→ Assigned task: Only one stretch of the data below should be repeated: the lines from the line containing "Click the Critical severity label" through the line containing "Task: Click the R_TEMP product label", inclusive, exactly as they are.

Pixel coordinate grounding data
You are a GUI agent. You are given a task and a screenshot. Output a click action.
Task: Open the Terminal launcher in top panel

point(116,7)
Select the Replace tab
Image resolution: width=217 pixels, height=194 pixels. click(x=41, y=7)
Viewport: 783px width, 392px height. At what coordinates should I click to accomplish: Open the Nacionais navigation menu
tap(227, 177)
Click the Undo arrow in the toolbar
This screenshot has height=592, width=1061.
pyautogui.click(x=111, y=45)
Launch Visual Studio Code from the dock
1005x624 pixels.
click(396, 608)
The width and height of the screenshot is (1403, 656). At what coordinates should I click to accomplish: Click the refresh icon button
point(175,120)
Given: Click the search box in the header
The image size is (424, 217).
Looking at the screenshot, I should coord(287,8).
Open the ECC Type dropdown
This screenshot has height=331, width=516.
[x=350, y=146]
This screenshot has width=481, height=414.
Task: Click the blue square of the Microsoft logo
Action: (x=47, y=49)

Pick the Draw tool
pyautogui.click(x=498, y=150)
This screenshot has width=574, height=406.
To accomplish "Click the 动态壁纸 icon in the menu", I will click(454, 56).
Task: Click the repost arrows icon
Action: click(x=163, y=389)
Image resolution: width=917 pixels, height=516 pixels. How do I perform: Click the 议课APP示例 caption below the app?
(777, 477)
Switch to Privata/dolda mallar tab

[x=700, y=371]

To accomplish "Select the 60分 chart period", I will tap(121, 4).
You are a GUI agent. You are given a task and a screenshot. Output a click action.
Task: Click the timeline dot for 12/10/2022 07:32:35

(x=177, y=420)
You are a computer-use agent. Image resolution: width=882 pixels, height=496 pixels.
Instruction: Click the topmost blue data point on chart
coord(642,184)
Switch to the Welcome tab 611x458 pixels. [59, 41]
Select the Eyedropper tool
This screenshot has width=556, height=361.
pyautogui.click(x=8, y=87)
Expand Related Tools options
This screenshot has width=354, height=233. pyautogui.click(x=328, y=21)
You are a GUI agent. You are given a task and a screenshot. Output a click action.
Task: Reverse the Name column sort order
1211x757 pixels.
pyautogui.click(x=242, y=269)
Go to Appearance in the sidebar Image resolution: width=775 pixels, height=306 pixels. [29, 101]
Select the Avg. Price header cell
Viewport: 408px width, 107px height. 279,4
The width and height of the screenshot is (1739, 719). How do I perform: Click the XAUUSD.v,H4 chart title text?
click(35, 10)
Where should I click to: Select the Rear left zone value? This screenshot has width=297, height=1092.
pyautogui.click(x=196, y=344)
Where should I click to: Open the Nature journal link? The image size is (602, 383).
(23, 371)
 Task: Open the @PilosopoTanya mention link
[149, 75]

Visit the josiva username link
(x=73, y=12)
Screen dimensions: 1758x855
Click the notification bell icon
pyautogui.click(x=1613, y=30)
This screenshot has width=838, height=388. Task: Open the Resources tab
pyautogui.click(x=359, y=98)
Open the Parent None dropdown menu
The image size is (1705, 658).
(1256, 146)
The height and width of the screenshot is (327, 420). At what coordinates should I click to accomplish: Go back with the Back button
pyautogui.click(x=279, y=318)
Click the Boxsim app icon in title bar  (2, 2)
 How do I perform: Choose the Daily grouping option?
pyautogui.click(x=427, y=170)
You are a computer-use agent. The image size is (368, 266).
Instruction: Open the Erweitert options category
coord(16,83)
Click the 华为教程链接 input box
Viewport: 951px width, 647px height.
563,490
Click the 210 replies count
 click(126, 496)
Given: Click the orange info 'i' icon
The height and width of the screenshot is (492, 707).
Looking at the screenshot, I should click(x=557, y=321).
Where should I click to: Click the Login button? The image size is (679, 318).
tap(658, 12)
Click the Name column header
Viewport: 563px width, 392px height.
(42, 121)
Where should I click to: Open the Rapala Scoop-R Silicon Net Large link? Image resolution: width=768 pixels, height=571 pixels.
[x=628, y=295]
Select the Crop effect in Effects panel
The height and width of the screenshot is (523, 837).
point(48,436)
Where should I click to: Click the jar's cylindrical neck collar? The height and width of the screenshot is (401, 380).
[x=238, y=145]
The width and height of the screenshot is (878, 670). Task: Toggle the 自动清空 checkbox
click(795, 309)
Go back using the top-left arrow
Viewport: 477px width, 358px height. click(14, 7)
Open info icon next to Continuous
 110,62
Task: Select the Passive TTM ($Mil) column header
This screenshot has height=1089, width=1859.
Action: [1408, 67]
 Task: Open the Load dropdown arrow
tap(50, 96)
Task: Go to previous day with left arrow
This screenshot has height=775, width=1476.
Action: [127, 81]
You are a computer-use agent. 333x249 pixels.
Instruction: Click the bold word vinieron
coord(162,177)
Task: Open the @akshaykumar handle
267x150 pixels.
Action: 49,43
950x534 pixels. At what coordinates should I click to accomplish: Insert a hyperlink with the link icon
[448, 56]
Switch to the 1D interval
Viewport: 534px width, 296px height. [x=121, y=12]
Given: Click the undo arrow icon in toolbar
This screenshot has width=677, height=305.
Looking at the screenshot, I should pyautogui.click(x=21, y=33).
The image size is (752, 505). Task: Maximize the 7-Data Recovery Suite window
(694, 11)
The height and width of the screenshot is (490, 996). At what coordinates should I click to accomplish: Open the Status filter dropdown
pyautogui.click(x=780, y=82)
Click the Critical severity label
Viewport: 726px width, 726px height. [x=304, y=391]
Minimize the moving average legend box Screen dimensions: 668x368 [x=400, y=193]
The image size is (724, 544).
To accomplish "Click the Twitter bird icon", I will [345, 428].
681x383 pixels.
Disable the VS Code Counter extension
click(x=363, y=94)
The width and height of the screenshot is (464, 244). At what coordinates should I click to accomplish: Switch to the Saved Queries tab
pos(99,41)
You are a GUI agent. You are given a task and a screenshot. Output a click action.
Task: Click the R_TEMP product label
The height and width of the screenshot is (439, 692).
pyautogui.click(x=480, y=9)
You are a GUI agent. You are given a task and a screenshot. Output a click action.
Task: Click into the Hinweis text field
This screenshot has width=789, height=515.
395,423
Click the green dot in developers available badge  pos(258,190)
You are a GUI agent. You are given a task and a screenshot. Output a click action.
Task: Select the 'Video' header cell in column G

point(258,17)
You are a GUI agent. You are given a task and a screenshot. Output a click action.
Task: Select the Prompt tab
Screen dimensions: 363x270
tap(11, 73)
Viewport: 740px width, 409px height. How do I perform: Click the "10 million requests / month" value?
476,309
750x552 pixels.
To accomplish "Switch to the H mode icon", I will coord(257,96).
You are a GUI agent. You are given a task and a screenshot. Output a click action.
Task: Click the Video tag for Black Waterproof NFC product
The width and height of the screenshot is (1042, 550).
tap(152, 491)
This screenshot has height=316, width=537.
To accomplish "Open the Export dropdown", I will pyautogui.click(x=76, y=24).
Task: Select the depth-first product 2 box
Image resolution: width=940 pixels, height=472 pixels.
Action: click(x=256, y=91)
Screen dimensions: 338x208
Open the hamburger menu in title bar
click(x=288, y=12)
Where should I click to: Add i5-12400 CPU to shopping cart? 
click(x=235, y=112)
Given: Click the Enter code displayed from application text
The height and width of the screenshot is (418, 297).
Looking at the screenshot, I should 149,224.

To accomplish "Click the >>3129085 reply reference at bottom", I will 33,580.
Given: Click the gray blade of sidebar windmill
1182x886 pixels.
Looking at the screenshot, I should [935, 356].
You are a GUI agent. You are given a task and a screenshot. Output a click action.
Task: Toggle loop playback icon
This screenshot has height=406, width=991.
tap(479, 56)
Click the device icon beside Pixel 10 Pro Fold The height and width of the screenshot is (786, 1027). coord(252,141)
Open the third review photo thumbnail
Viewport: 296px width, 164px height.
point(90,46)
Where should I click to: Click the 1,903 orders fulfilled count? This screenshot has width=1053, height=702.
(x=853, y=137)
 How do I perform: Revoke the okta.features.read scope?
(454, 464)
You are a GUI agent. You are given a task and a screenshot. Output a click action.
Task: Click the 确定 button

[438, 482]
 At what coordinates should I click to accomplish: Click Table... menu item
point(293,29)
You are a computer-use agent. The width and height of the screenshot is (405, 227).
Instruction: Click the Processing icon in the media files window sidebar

→ Finished exercise:
Click the Critical severity label
Viewport: 726px width, 726px height. [x=304, y=391]
Minimize the moving average legend box Screen dimensions: 668x368 [x=400, y=193]
The image size is (724, 544).
To accomplish "Click the Twitter bird icon", I will [345, 428].
681x383 pixels.
Disable the VS Code Counter extension
click(x=363, y=94)
The width and height of the screenshot is (464, 244). At what coordinates should I click to accomplish: Switch to the Saved Queries tab
pos(99,41)
You are a GUI agent. You are given a task and a screenshot. Output a click action.
Task: Click the R_TEMP product label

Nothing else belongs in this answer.